Exercise requirements: Extend the mailing-list reply about the rewritten sendfile(2) kernel code, starting right after its final line.

Text passage:
Re: Much improved sendfile(2) kernel implementation

From: Gleb Smirnoff <glebius_at_FreeBSD.org>
Date: Thu, 21 Sep 2006 15:44:31 +0400
  Andre,

On Wed, Sep 20, 2006 at 11:59:13PM +0200, Andre Oppermann wrote:
A> I have rewritten kern_sendfile() to work in two loops, the inner which turns
A> as many pages into mbufs as it can up to the free send socket buffer space.
A> The outer loop then drops the whole mbuf chain into the send socket buffer,
A> calls tcp_output() on it and then waits until 50% of the socket buffer are
A> free again to repeat the cycle.  This way tcp_output() gets the full amount
A> of data to work with and can issue up to 64K sends for TSO to chop up in the
A> network adapter without using any CPU cycles.  Thus it gets very efficient
A> especially with the readahead the VM and I/O system do.
A> 
A> The patch is available here:
A>  http://people.freebsd.org/~andre/sendfile-20060920.diff

I see that mbuf allocations are done in different way depending on the SS_NBIO
flag on socket. This isn't true for the current code, so your patch isn't
only opmization, but is also changing the semantics of the syscall. This should
be avoided in single change/commit.

The non-blocking IO definition is related to the blocking on the socket buffer.
It isn't related to blocking on memory, so this change is incorrect:

-			m_header = m_uiotombuf(hdr_uio, M_DONTWAIT, 0, 0);
-			if (m_header == NULL)

Supplied material:

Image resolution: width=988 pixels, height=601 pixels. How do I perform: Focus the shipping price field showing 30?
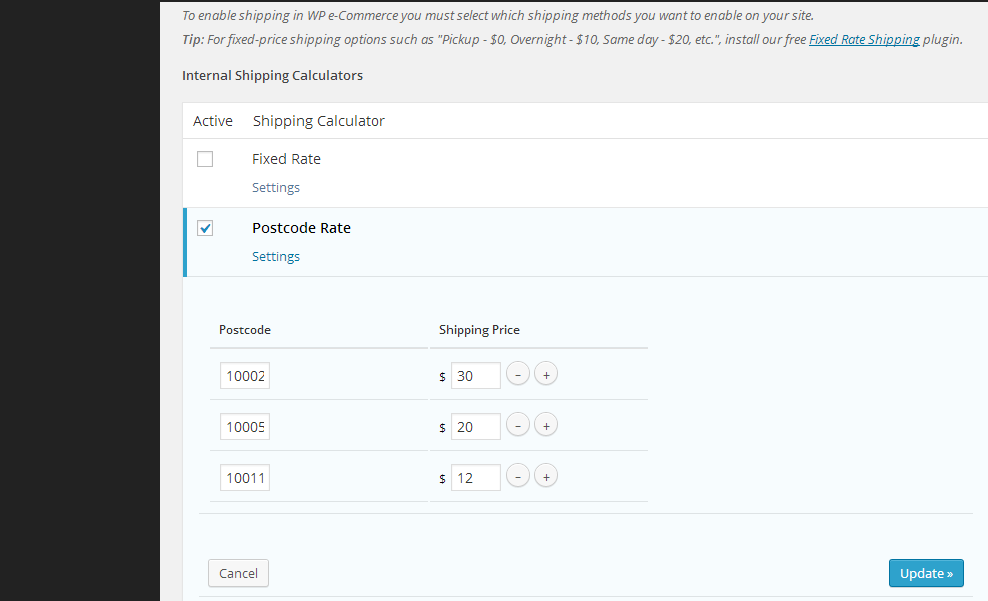point(475,376)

Written response:
+			m = m_uiotombuf(hdr_uio, (nbio ? M_NOWAIT : M_WAITOK),
+			    0, 0);
+			if (m == NULL) {
+				error = nbio ? EAGAIN : ENOBUFS;

There should be unconditional M_NOWAIT. Oops, the M_DONTWAIT in the current
code is incorrect. It is present since rev. 1.171. If the m_uiotombuf() fails
the current code returns from syscall without error! Before rev. 1.171, there
wasn't m_uiotombuf(), the mbuf header was allocated below, with correct wait
argument.

The wait argument for m_uiotombuf() should be changed to M_WAITOK, but in
a separate commit.

And this one:

+			m0 = m_get((nbio ? M_NOWAIT : M_WAITOK), MT_DATA);
+			if (m0 == NULL) {
+				error = (nbio ? EAGAIN : ENOBUFS);
+				sf_buf_mext((void *)sf_buf_kva(sf), sf);
+				break;
+			}

This one should be M_WAITOK always. It is M_TRYWAIT (equal to M_WAITOK) in
the current code.

Is there RELENG_6 version of your patch. If there is one, we can test it
quite extensively.

-- 
Totus tuus, Glebius.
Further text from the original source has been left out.